» WHAT IS BEING ASKED
Reproduce word for word the lines of the records below, from the line containing "Image resolution: width=1693" through the end of the records, inclusive. Omit the pictures from your copy.

» EXTRACTED INFORMATION
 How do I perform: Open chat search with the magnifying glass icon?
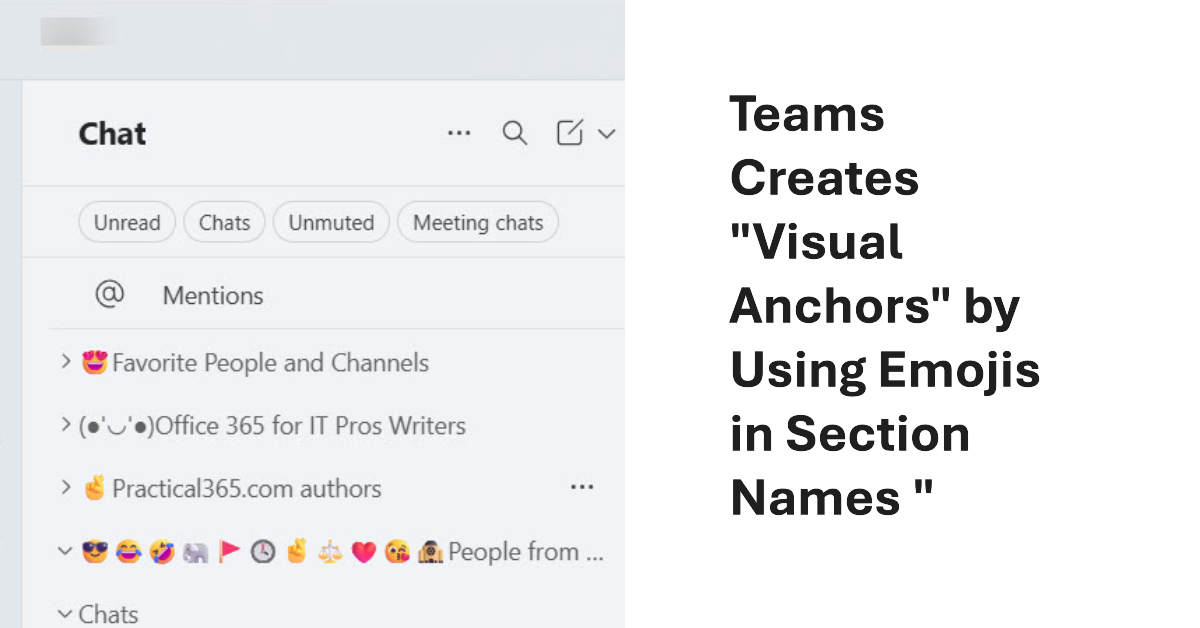click(514, 132)
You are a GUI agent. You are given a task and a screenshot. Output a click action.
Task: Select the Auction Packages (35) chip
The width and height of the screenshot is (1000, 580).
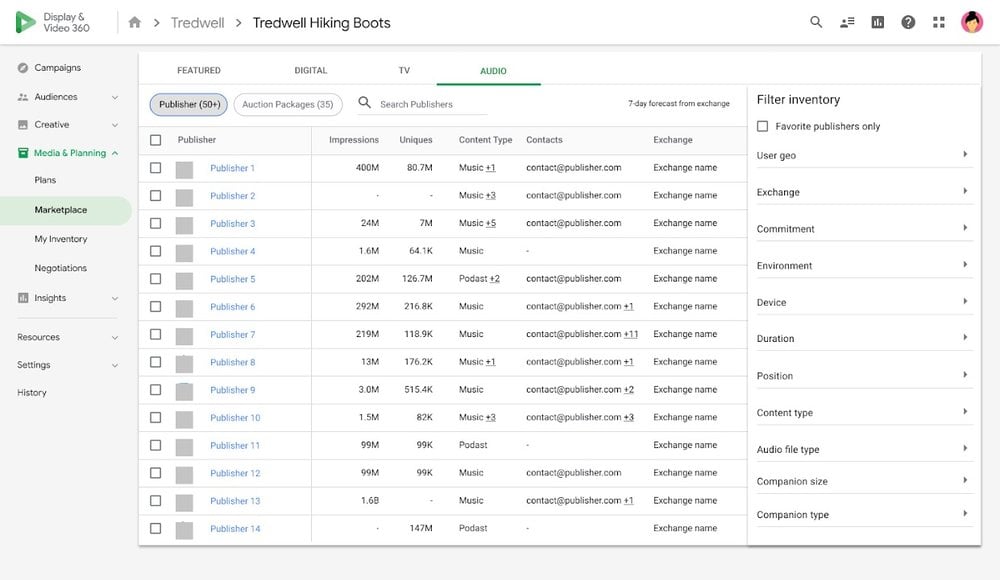point(288,104)
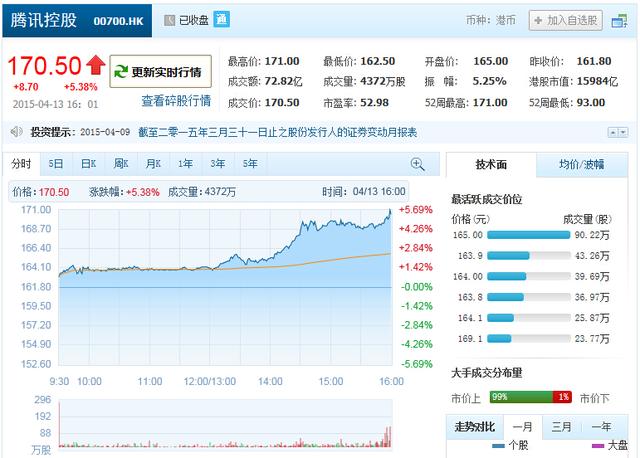640x458 pixels.
Task: Click the 更新实时行情 button
Action: tap(160, 71)
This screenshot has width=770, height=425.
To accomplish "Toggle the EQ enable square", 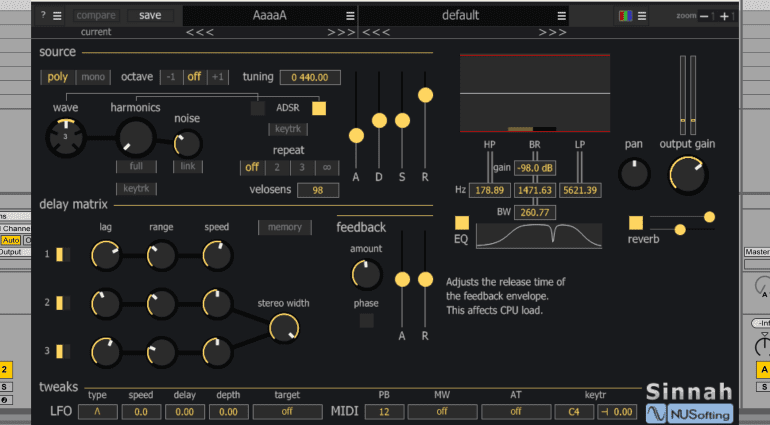I will click(x=462, y=223).
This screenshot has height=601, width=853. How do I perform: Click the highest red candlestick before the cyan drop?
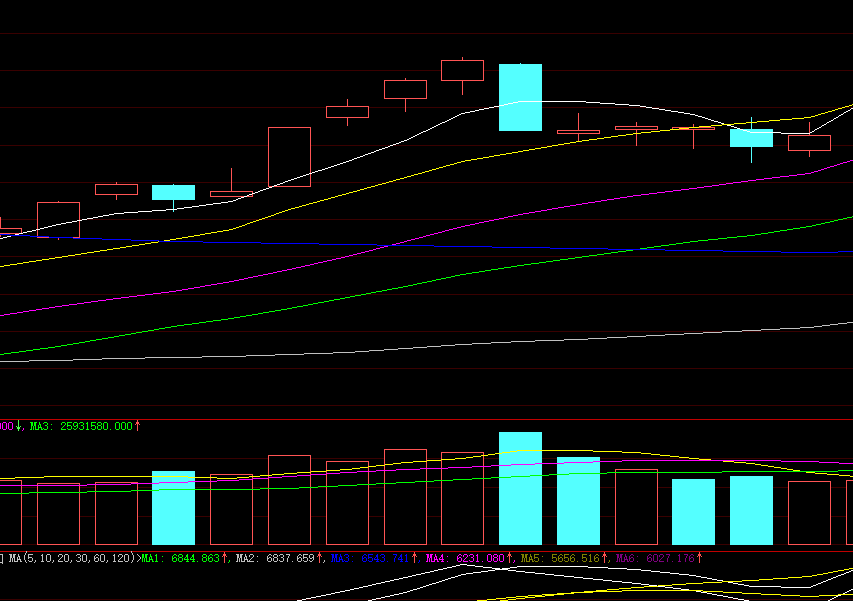tap(462, 70)
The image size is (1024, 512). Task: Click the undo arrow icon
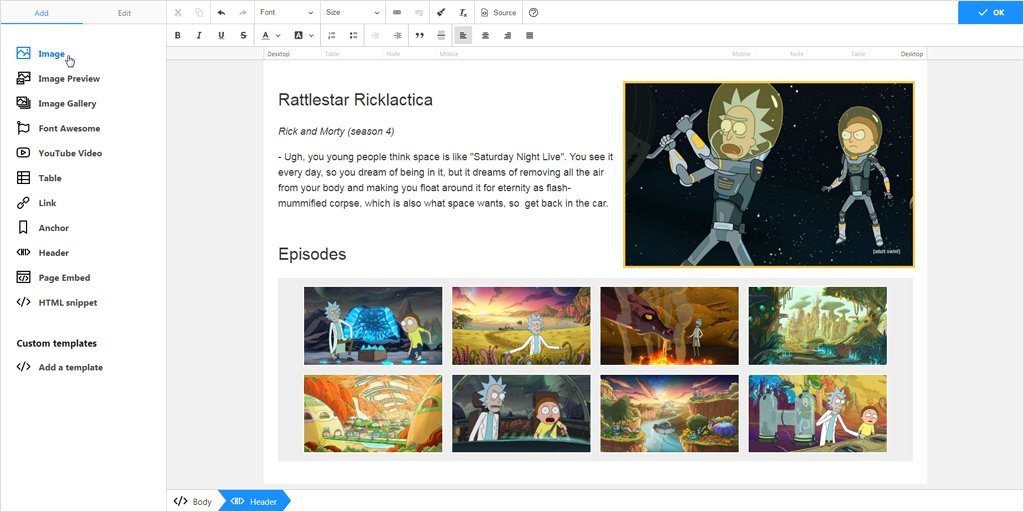tap(221, 12)
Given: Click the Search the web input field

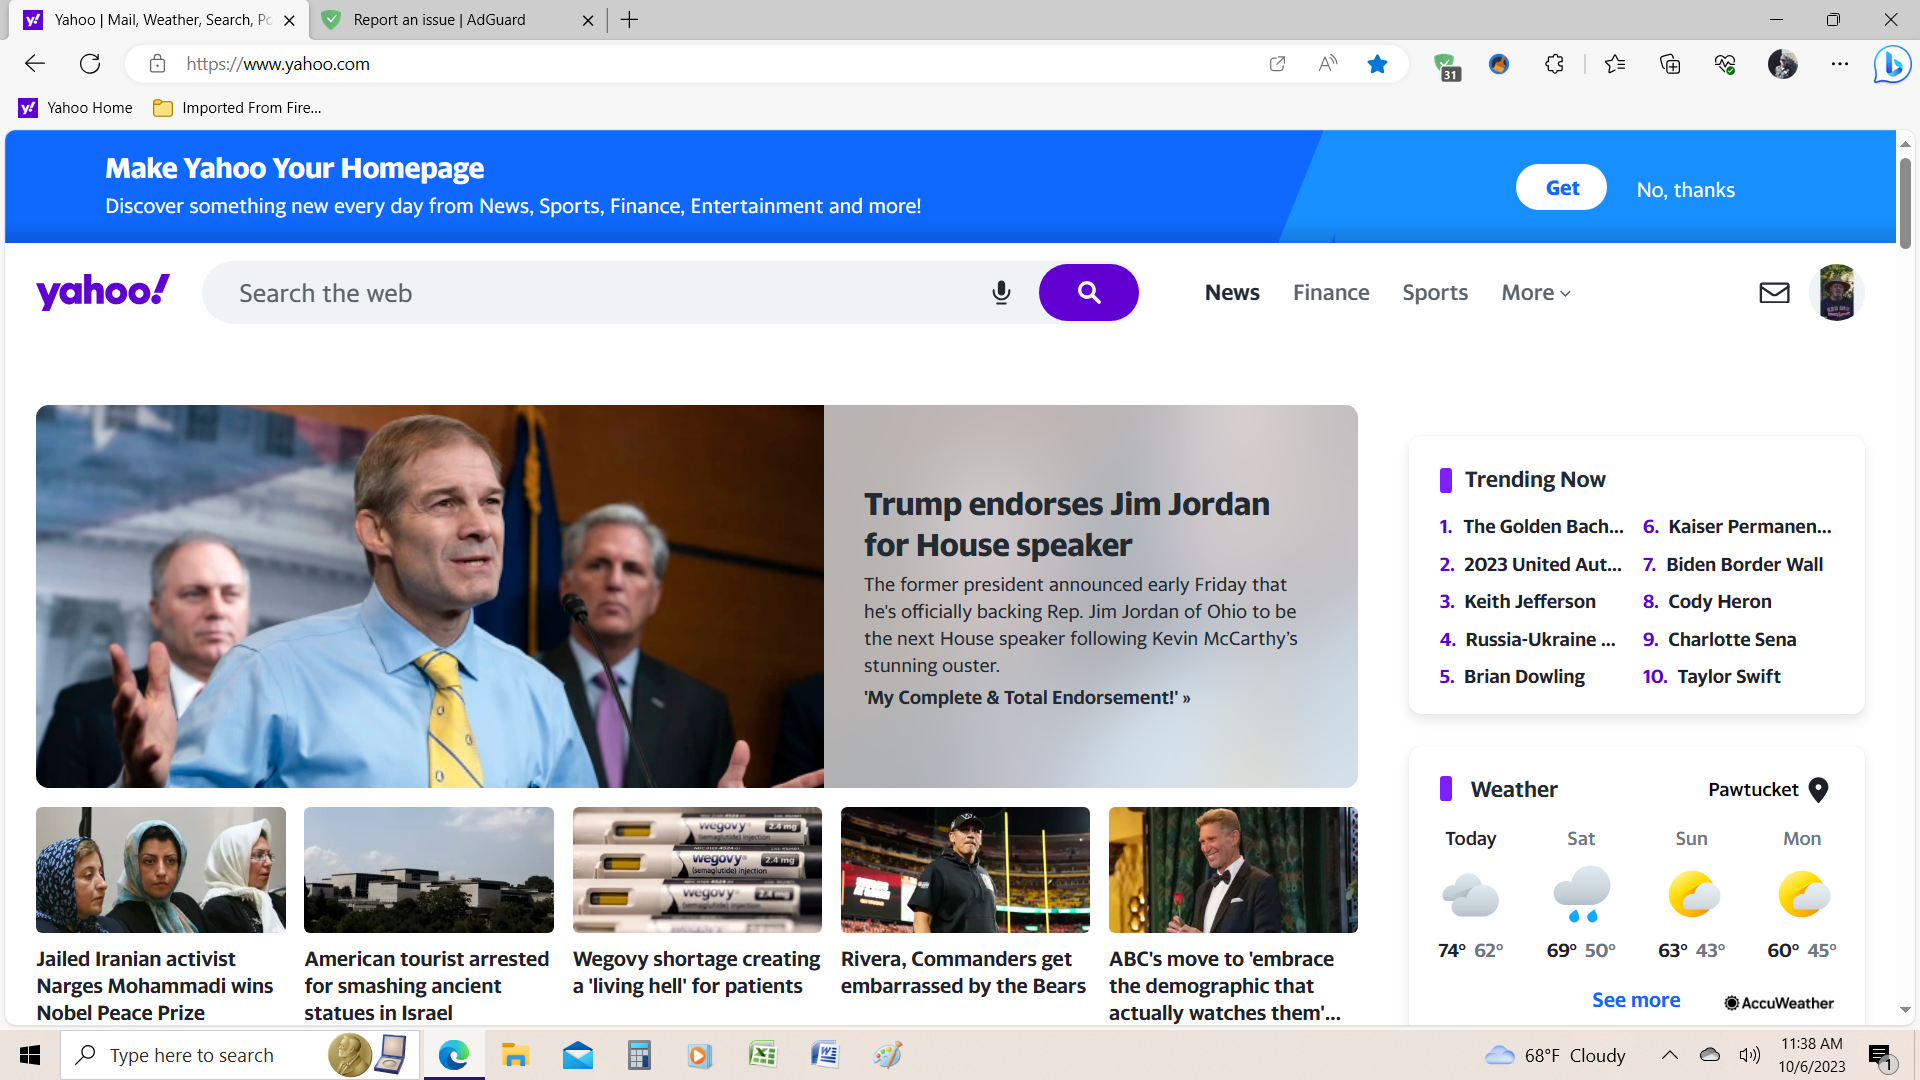Looking at the screenshot, I should click(x=600, y=293).
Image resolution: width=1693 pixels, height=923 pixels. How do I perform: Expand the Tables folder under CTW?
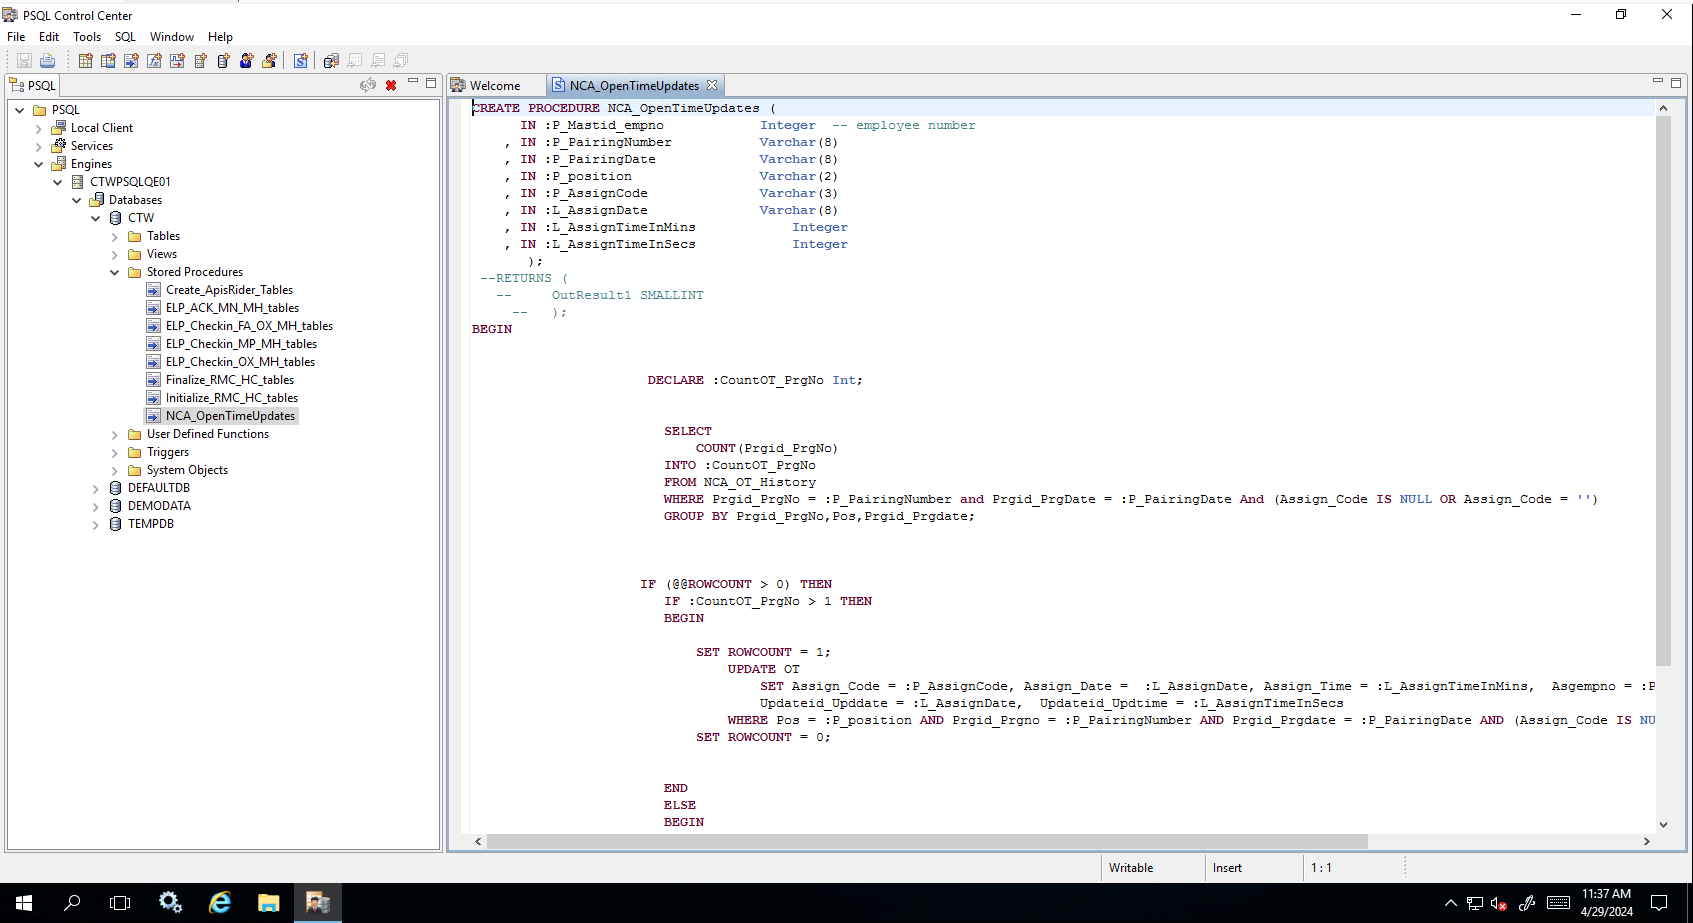click(114, 236)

» SOLUTION FOR THIS EXERCISE
Image resolution: width=1693 pixels, height=923 pixels. How do I perform: Expand the Tables folder under CTW?
click(114, 236)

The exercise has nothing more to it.